---
title: "Error handling"
author: "Developed by [Gabriel Hoffman](http://gabrielhoffman.github.io/)"
date: "Run on `r format(Sys.time())`"
documentclass: article
vignette: >
%\VignetteIndexEntry{Error handling}
%\VignetteEngine{knitr::rmarkdown}
%\VignetteEncoding{UTF-8}
%\usepackage[utf8]{inputenc}
# output:
# BiocStyle::html_document:
# toc: true
# toc_float: true
---
```{r setup, include=FALSE}
knitr::opts_chunk$set(
echo = TRUE,
warning = FALSE,
message = FALSE,
error = FALSE,
tidy = FALSE,
dev = c("png"),
cache = TRUE
)
```
`dreamlet()` evaluates precision-weighted linear (mixed) models on each gene that passes standard filters.
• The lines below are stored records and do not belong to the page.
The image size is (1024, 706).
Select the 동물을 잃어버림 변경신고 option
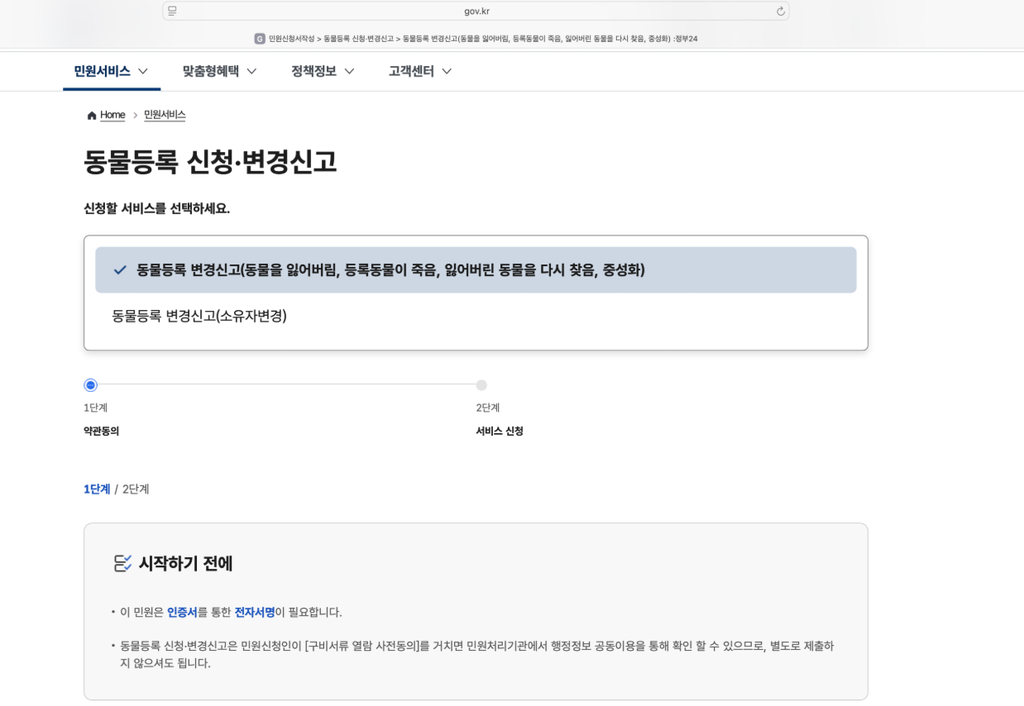[476, 270]
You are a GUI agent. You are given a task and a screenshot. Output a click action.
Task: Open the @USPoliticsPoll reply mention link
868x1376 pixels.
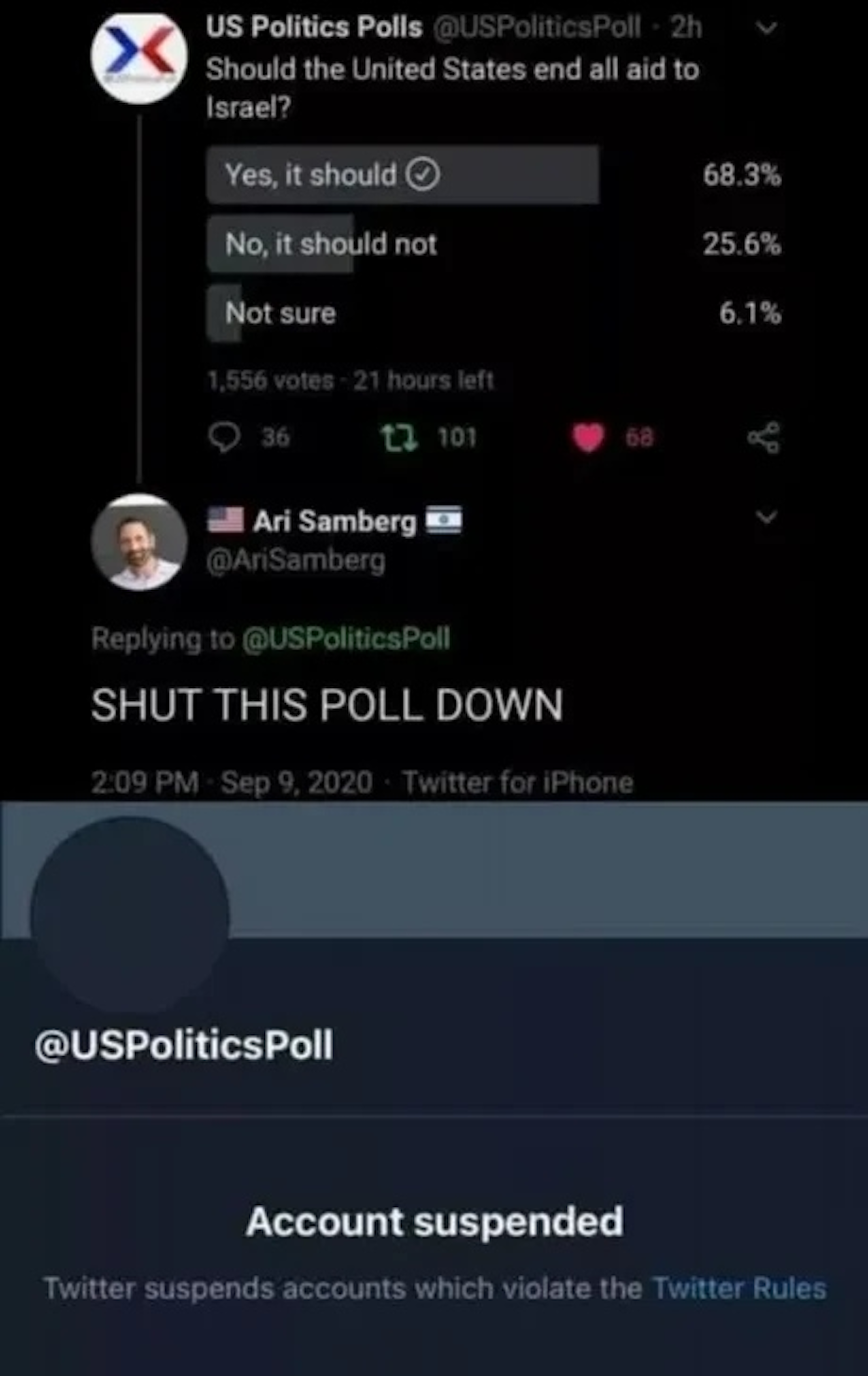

The linear mixed model used by `dream()` can be a little fragile for small sample sizes and correlated covariates. `dreamlet()` runs `variancePartition::dream()` in the backend for each cell cluster. `dream()` reports model failures for each cell cluster and `dreamlet()` reports these failures to the user. `dreamlet()` returns all **successful** model fits to be used for downstream analysis.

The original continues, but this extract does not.